Birgit Schreyer Duarte

But there's something familiar about it.

Ariana deVries

Yeah. I heard someone say the other day, I believe it was Eugene Peterson. And he was talking about spirituality and how it's a word that doesn't mean what we think it does, or it doesn't hold the same meaning anymore. And he was talking about how it's, essentially, we're all spiritual because we have breath, and we are breathing. So whether you are religious or not, and whether you're a believer or not, you are spiritual because you are a human living on this planet Earth. I thought that was very profound and very thought provoking. And that if I'm just a human then yeah, I can't separate spirituality from anything else, because it's just part of me. I thought that was very interesting. But yeah.

Birgit Schreyer Duarte

Yeah, and I think, like I said, we grew up celebrating religion, with music, like we celebrate a god or divinity with this music. And I always thought of music as something...I should revise this. I don't think I always thought of it like that, but I have come to think of it much more as a divine tool, like something that connects the heavens and the earth.
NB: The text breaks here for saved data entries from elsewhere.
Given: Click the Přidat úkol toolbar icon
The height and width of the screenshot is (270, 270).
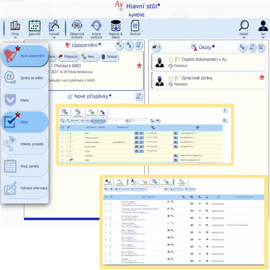Looking at the screenshot, I should point(64,113).
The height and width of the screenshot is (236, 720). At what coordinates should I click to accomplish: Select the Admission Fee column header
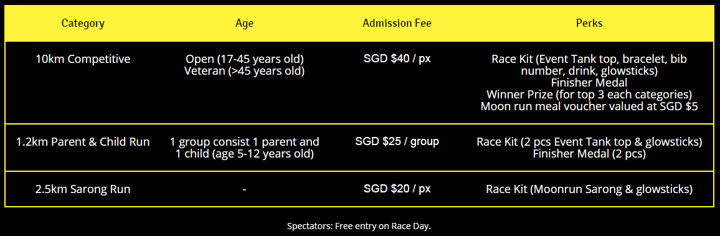pos(397,23)
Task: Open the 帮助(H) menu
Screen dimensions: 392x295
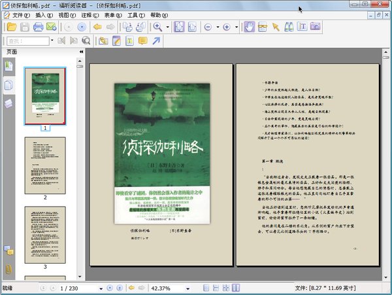Action: [159, 14]
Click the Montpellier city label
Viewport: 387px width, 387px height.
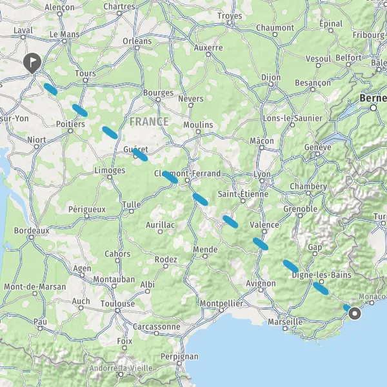click(221, 303)
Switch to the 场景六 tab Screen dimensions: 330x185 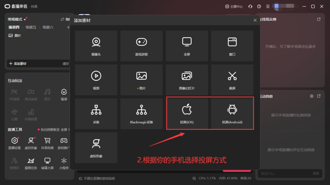[48, 27]
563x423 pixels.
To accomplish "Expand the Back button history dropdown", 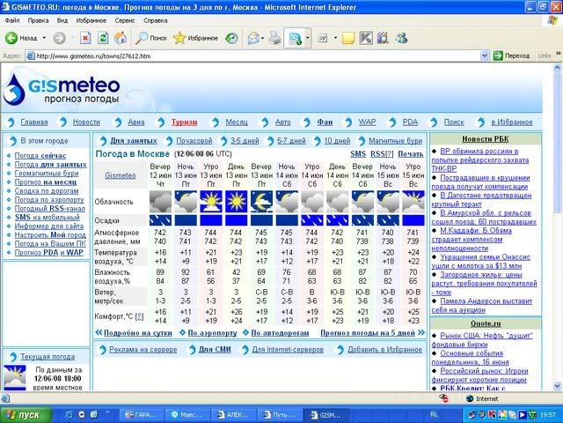I will 44,38.
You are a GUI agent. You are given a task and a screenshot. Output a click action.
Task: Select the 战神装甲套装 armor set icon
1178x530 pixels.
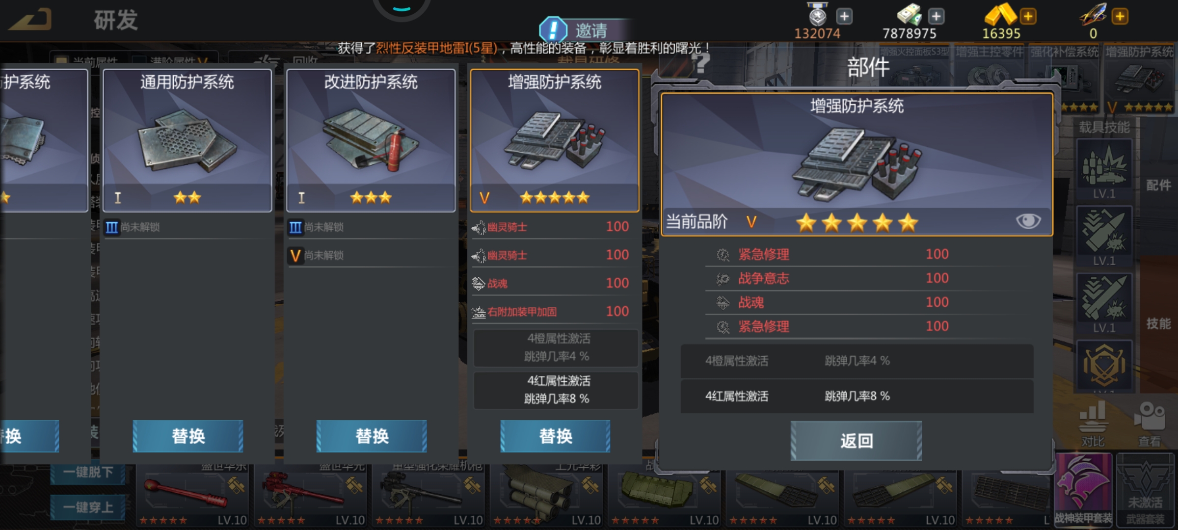click(1084, 489)
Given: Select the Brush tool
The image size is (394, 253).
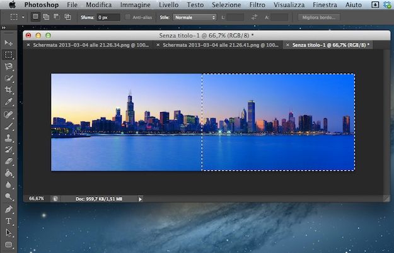Looking at the screenshot, I should 9,126.
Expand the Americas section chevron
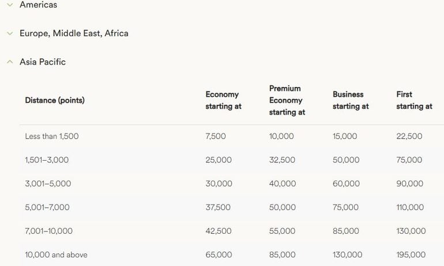The width and height of the screenshot is (444, 266). (9, 5)
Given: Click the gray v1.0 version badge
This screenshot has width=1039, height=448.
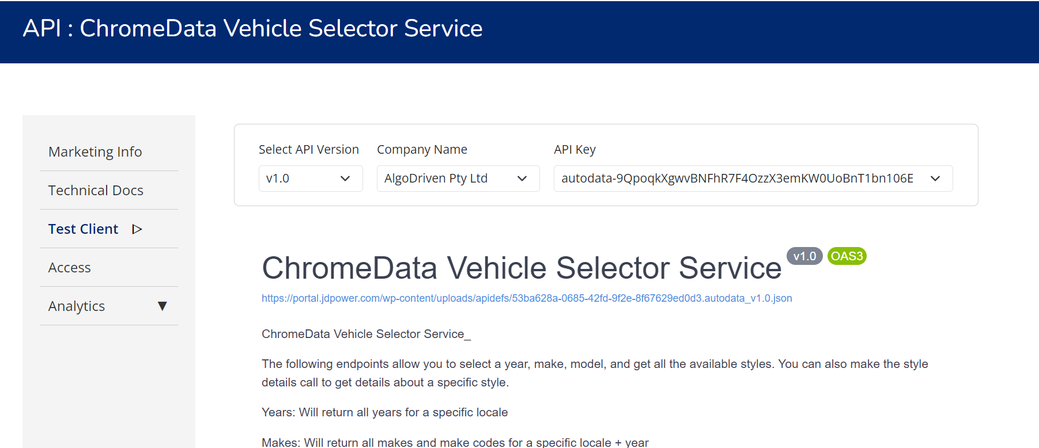Looking at the screenshot, I should (804, 256).
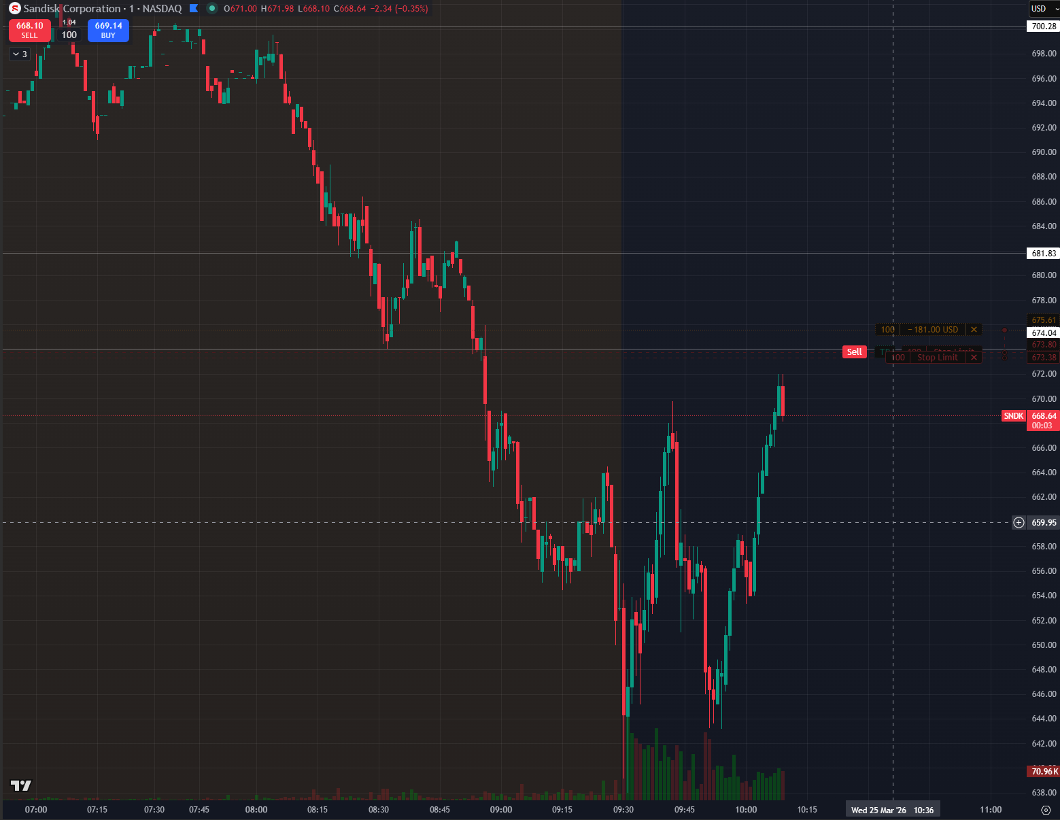The image size is (1060, 820).
Task: Click the Stop Limit order label
Action: coord(937,358)
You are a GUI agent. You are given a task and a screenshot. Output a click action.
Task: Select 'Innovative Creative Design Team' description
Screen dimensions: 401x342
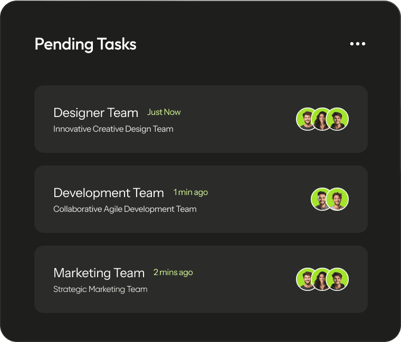pyautogui.click(x=113, y=129)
I feel like singing in a church choir, performing sacred music, it's almost like you can't separate that, you can’t feel like you're not somehow being used as a tool of some kind of divine entity.

Ariana deVries

You're giving me goosebumps.

Birgit Schreyer Duarte

Maybe that sounds very cheesy, but I do think that I'm now way more aware of that connection than I probably was when I was younger.

Ariana deVries

Yes. So then, you mentioned that working on this play, caused you to look at the makeup of your identity. This is a quote that you have, it says, “it caused you to look at the makeup of your own identity along with your beliefs, perceptions and fears with greater honesty”. So tell me a little bit more about that.

Birgit Schreyer Duarte

So, I found, I found out a few things about myself during this experience that I probably didn't really know about myself. And that's what I meant with that, like, I just got to, you know, experience some new responses that I hadn't really been aware of, or expected. And one was actually very closely related to stuff we've been talking about. If you ask me in theory, “Are you familiar with different religions, or are you also familiar with people of different religious backgrounds”? Living in Canada specifically in Toronto where, you know, you have such a huge diverse diversity of people around you at all times. I would have said, “Yes, of course”. It doesn't really matter where anybody's from, doesn't really matter what belief they have. I connect on an either emotional or intellectual level. That's always something that comes up later or doesn't come up at all.

Ariana deVries

Right.

Birgit Schreyer Duarte

That's how went into this. And I've made this really disorienting experience that. I do think that we intuitively look for commonalities in a group. And that's why we go around the table and ask about people's names and maybe where they're from and who knows whom maybe in the group or like just the very basics at the beginning when you first meet a new cast and team. And and of course, you go deeper into that and you learn more about them, hopefully, early on, so you get to know whose history who has which history and preferences and styles and whatever they do personally and in their private lives. So I think there is a reason why we do that because we feel much more safe when we find that there's other people who have something in common with you. But I didn't know that that was so strongly related to Spiritual background or religious backgrounds in this case. So what I mean by that is that I thought, Okay, this is going to be really interesting, we're going to have to be very honest and very sensitive in the conversations we're having about faith, we're going to talk about what people's faiths are, how they feel about them, if they abandon them, if they still adhere to them, how they stand, where they stand, how they changed in their relationship to their faith, how we all differ, and so on. And after about three days, it turned out that I'm the only one in this group of about 20 people, if you count the cast and the creative team, that was still a believer.

Ariana deVries

Wow.

Birgit Schreyer Duarte

And I don't think I expected that just because I thought that the odds were maybe half and half or I don't know, maybe there's like 10% or so go to some kind of organized religion of some sort. And that was really interesting in terms of just assessing this slice of demographic that we're with. But also assessing what that meant for me as an individual like, what, what made me feel like, and I don't think I expected it to have this impact. I remember thinking, Okay, so I can't really share that with anyone. I mean, I shared the information fairly early on, because we like I said, we had many different conversations about family histories and our own relationship to religion.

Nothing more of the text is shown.